Medialiputanindonesia.com, (BEKASI) – Bawaslu Kabupaten Bekasi, yang di wakili kordiv. Penindakan, Khoirudin, SH.I menghimbau agar pengurus rukun tetangga (RT) dan rukun warga (RW) tidak terlibat kampanye calon legislatif maupun calon presiden-wakil presiden di Pemilu 2019 ini.

“Sesuai peraturan Bawaslu Nomor 28 Tahun 2018 Pasal 6 ayat 2 huruf j, dihimbau agar pelaksana maupun tim kampanye tidak melibatkan pengurus RT dan RW,” katanya.

Sebab, pengurus RT dan RW yang terlibat dalam kampanye di khawatirkan memanfaatkan fasiltas dan dana operasional yang mereka terima dari pemerintah, untuk kepentingan kampanye”, jelas Khoerudin.

Diakui Khoirudin bahwa ketua RT/RW selama ini fasilitas dan honornya dibiayai dengan dana pemerintah. Namun ia menjelaskan walaupun tidak ada sanksi bagi ketua RT/RW yang terlibat dalam kampanye pileg maupun pilpres, akan tetapi bagi si caleg ada sanksi yang jelas, sebagaimana tersebut dalam pasal 280 undang-undang nomor 7 tahun 2017 tentang pemilu, pasal tersebut menjelaskan tentang larangan-larangan kampanye.

Terpisah, ketua Dewan Pimpinan Cabang Media Online Indonesia (DPC MOI) Kabupaten Bekasi, Doni Ardon menyatakan siap mengawal perbawaslu tentang larangan ketua RT dan ketua RW terlibat kampanye.

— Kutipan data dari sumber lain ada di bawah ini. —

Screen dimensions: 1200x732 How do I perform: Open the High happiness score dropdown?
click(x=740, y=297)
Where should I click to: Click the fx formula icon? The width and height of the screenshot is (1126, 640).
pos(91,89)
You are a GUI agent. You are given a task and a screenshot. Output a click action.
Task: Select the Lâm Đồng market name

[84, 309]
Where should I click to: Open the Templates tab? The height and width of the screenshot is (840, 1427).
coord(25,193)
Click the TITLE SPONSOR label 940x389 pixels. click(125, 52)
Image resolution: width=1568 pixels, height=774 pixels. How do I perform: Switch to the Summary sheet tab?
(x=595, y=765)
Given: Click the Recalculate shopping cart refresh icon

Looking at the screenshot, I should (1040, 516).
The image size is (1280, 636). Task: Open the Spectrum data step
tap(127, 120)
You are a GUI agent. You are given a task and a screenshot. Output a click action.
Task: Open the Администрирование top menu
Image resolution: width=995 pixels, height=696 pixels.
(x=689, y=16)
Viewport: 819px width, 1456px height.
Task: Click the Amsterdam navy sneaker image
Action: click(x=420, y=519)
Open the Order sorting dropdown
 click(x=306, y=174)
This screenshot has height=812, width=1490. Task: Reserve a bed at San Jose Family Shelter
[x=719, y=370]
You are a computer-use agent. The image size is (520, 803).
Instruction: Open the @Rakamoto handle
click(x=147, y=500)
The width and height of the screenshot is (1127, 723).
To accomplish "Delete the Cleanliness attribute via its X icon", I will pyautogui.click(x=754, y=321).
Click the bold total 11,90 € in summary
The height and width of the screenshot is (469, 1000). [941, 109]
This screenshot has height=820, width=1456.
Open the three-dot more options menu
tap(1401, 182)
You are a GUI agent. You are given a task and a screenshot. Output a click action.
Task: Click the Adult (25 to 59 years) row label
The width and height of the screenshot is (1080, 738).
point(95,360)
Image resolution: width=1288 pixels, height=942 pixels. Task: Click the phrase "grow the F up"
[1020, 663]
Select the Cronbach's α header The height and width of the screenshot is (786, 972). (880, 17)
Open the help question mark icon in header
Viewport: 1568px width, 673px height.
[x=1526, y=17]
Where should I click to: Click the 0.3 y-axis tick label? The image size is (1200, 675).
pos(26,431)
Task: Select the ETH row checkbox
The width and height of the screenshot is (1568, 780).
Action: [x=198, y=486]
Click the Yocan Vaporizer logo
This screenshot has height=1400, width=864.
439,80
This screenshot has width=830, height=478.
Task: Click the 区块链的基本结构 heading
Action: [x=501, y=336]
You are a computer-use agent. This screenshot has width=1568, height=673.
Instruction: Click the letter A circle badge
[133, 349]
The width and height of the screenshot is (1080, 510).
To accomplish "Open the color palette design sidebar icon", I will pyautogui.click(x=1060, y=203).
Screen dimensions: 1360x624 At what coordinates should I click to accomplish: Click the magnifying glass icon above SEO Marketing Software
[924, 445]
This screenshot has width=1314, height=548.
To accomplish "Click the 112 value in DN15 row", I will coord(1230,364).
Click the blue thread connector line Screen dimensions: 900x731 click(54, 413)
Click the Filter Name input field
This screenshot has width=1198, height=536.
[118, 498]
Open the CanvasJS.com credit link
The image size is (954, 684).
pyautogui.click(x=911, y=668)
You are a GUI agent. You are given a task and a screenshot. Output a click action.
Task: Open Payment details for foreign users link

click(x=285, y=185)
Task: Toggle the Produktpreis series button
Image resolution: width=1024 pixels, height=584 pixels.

Meski begitu, pihaknya dan para jurnalis lainnya pun akan turut mengawasi kinerja Bawaslu.

“Kinerja Bawaslu juga harus tetap diawasi agar dalam pelaksanaannya tidak ikut terlibat kecurangan pemilu, penyalahgunaan anggaran maupun kewenangan,” tegas Doni.

Doni mengingatkan Bawaslu agar mensosialisasikan perbawaslu tersebut ke masyarakat. “Jangan sampai mereka menindak atas dasar aturan, namun peraturannya sendiri tidak di sosialisasikan ke masyarakat, ini yang gak bener, ” ucapnya. (RED).